Circulation (New York, N.Y.),
2016-May-31, 2016-05-31, 20160531, Letnik:
133, Številka:
22
Journal Article
Recenzirano
Odprti dostop
The US healthcare system is rapidly moving toward rewarding value. Recent legislation, such as the Affordable Care Act and the Medicare Access and CHIP Reauthorization Act, solidified the role of ...value-based payment in Medicare. Many private insurers are following Medicare’s lead. Much of the policy attention has been on programs such as accountable care organizations and bundled payments; yet, value-based purchasing (VBP) or pay-for-performance, defined as providers being paid fee-for-service with payment adjustments up or down based on value metrics, remains a core element of value payment in Medicare Access and CHIP Reauthorization Act and will likely remain so for the foreseeable future. This review article summarizes the current state of VBP programs and provides analysis of the strengths, weaknesses, and opportunities for the future. Multiple inpatient and outpatient VBP programs have been implemented and evaluated; the impact of those programs has been marginal.
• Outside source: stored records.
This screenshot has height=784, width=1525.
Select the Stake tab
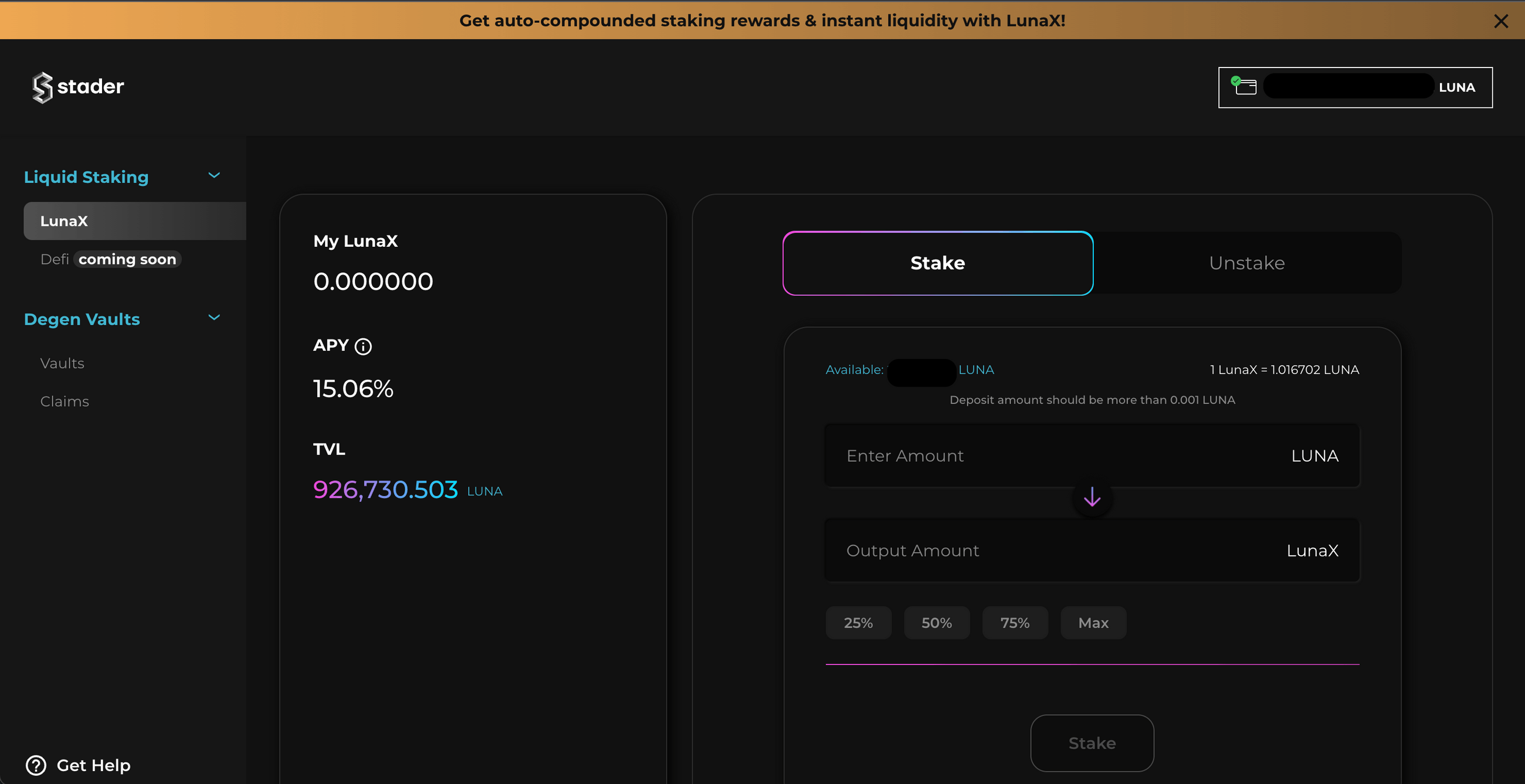(x=937, y=263)
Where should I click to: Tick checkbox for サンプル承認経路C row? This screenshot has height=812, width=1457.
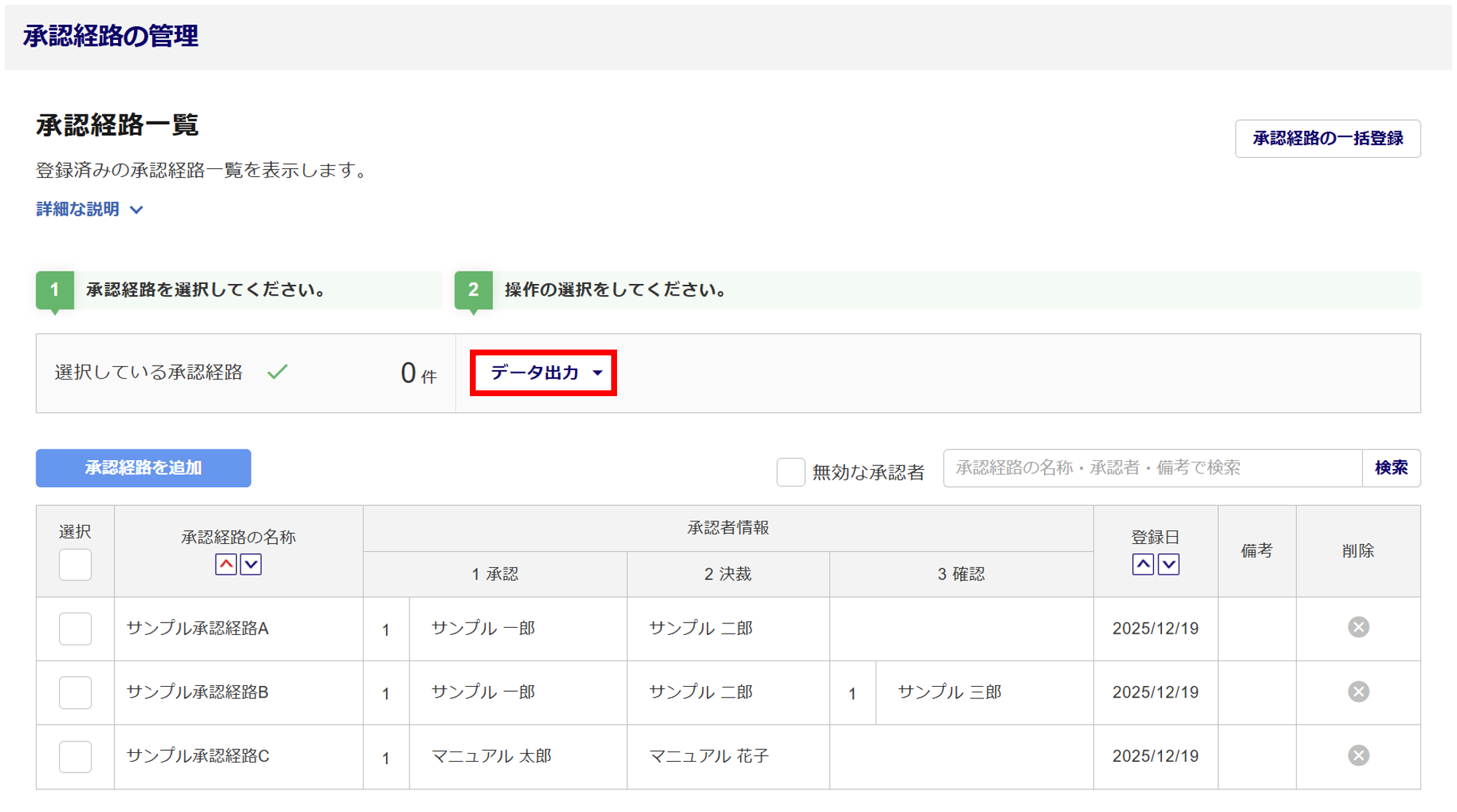75,757
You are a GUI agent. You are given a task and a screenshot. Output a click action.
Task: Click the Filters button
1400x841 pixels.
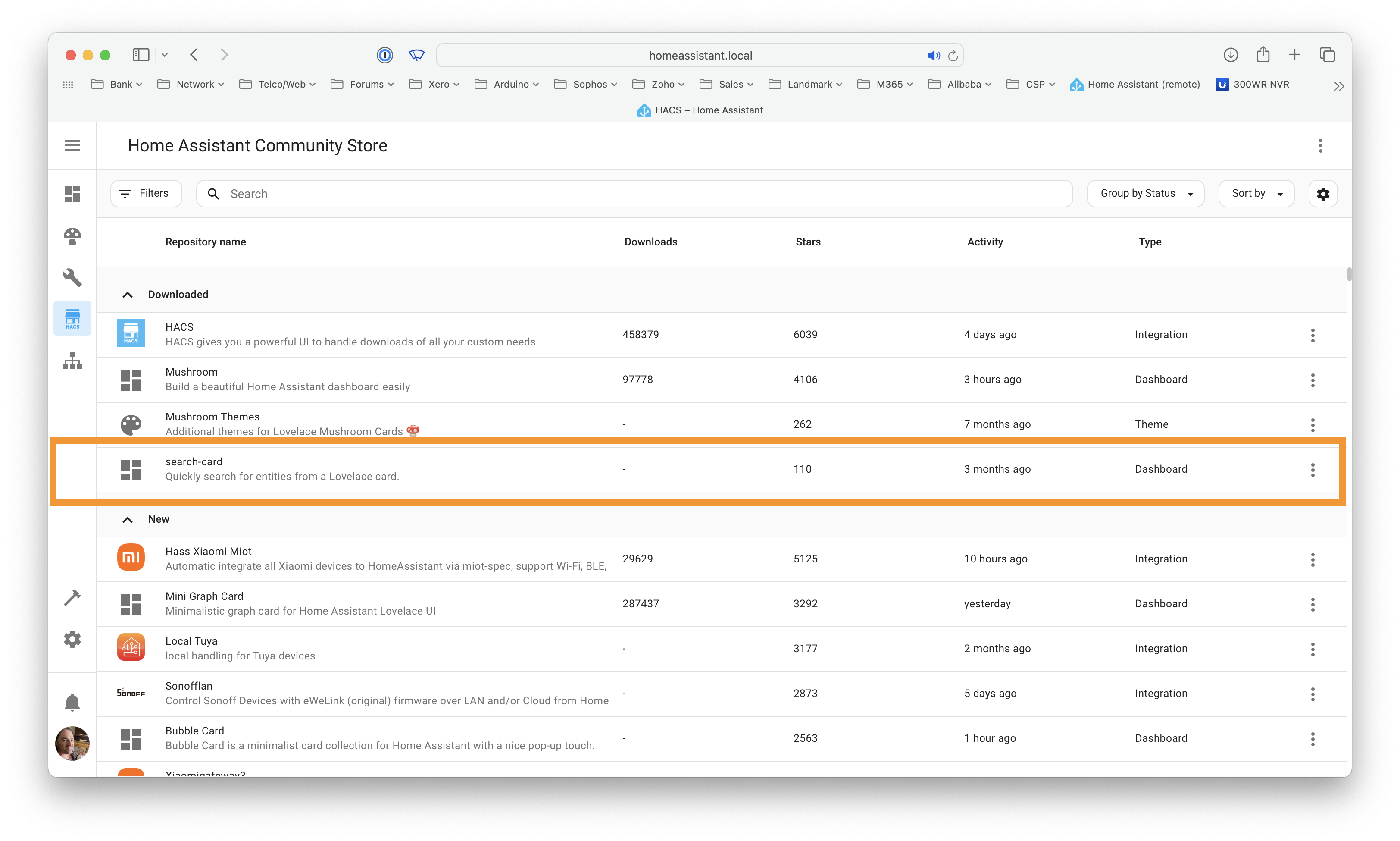pyautogui.click(x=146, y=194)
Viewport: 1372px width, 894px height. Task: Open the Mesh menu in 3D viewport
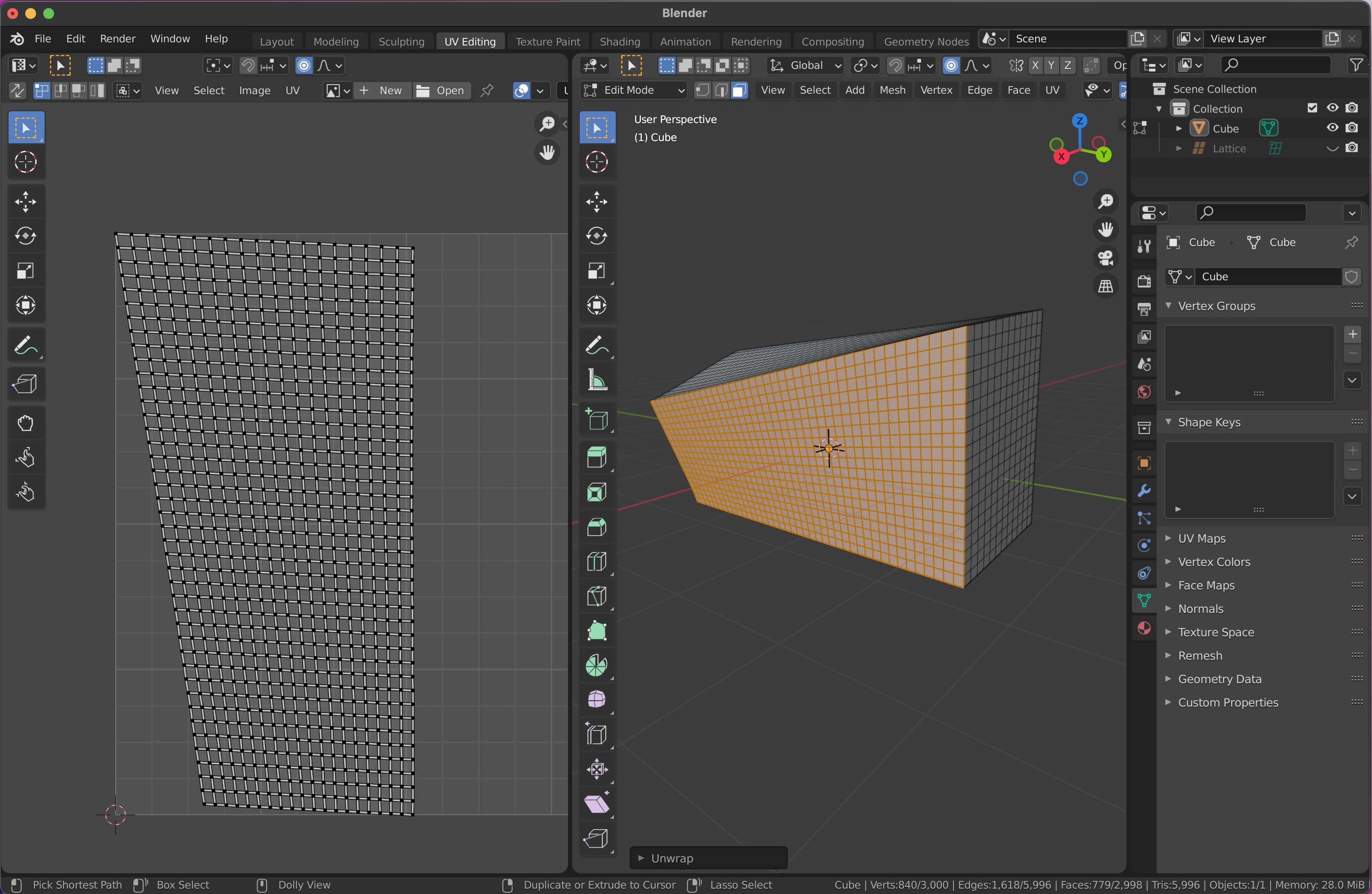tap(892, 91)
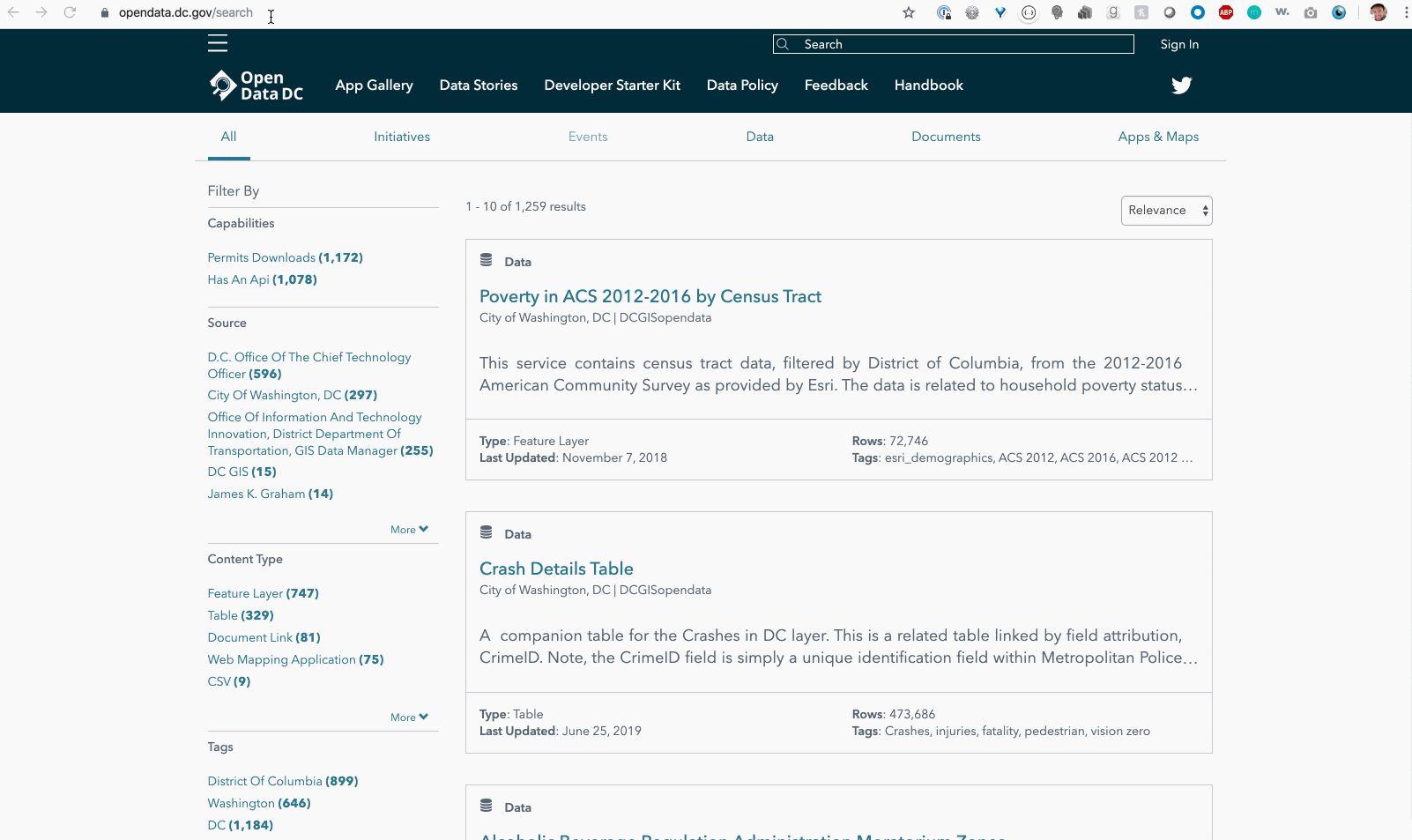Expand the More options under Source
This screenshot has width=1412, height=840.
pyautogui.click(x=408, y=529)
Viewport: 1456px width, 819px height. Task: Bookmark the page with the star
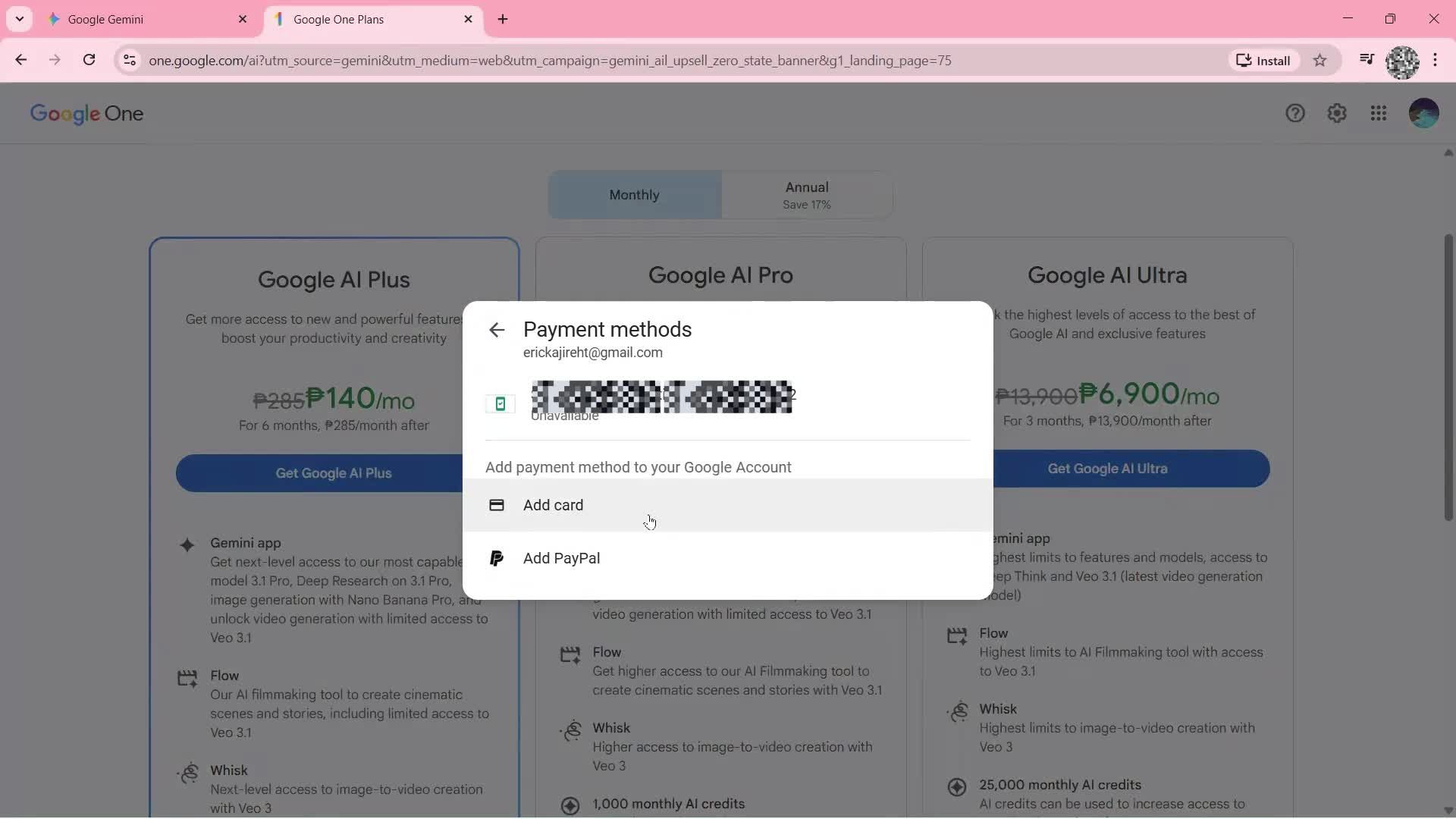pyautogui.click(x=1320, y=61)
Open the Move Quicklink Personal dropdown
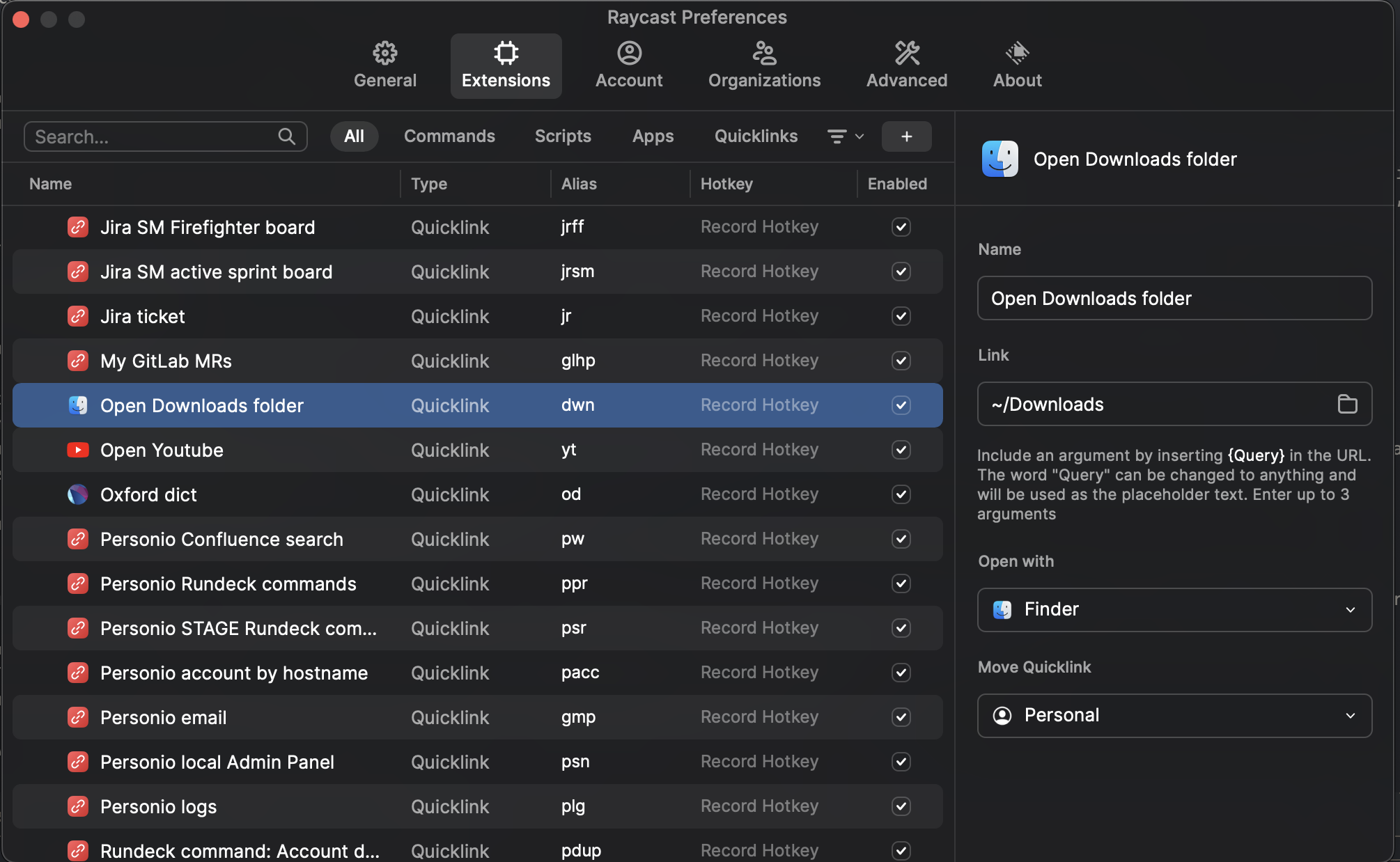 tap(1174, 716)
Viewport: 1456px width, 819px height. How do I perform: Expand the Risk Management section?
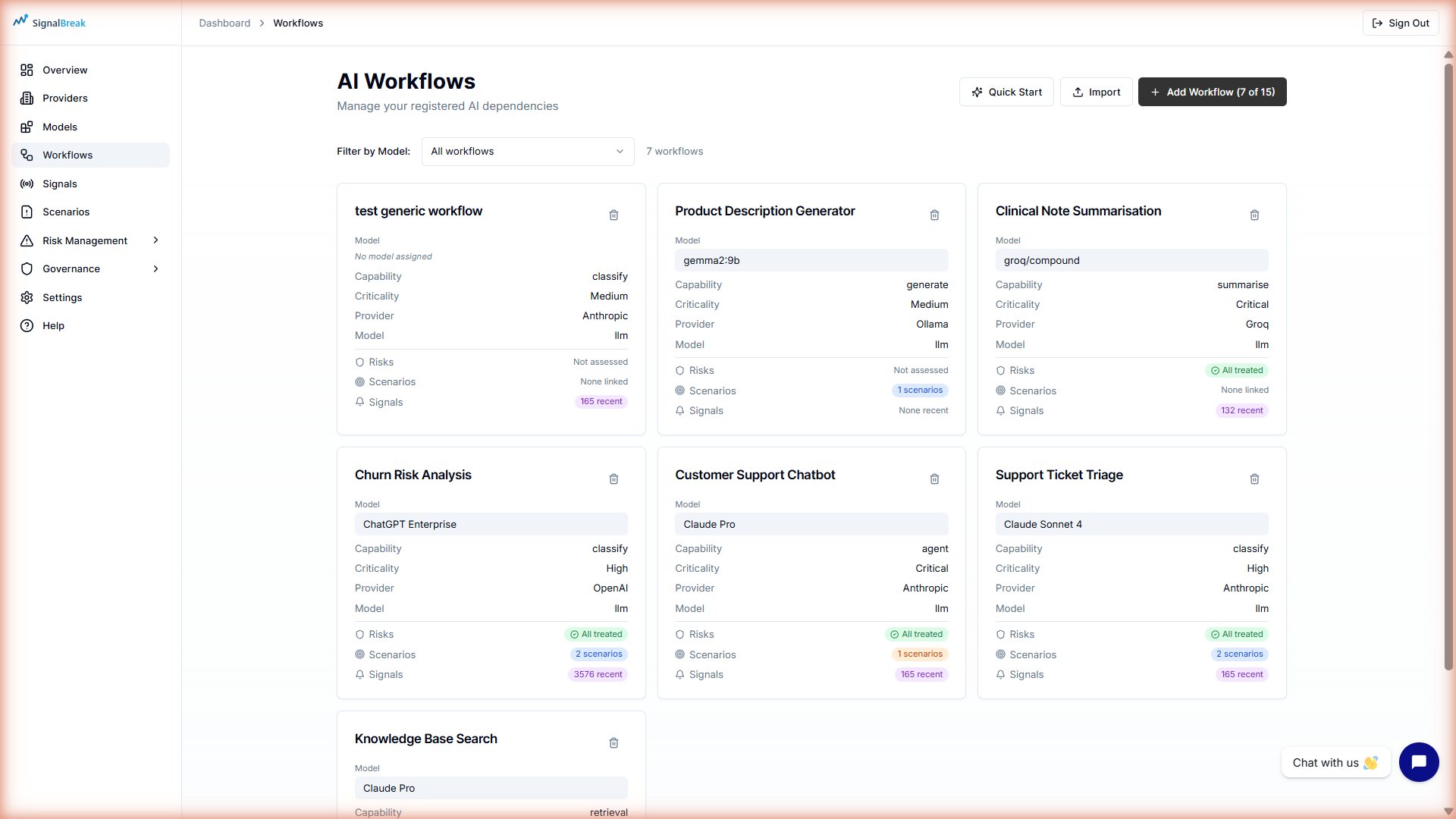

Opportunities to enhance the performance of VBP programs include improving the quality measurement science, strengthening both the size and design of incentives, reducing health disparities, establishing broad outcome measurement, choosing appropriate comparison targets, and determining the optimal role of VBP relative to alternative payment models. VBP programs will play a significant role in healthcare delivery for years to come, and they serve as an opportunity for providers to build the infrastructure needed for value-oriented care.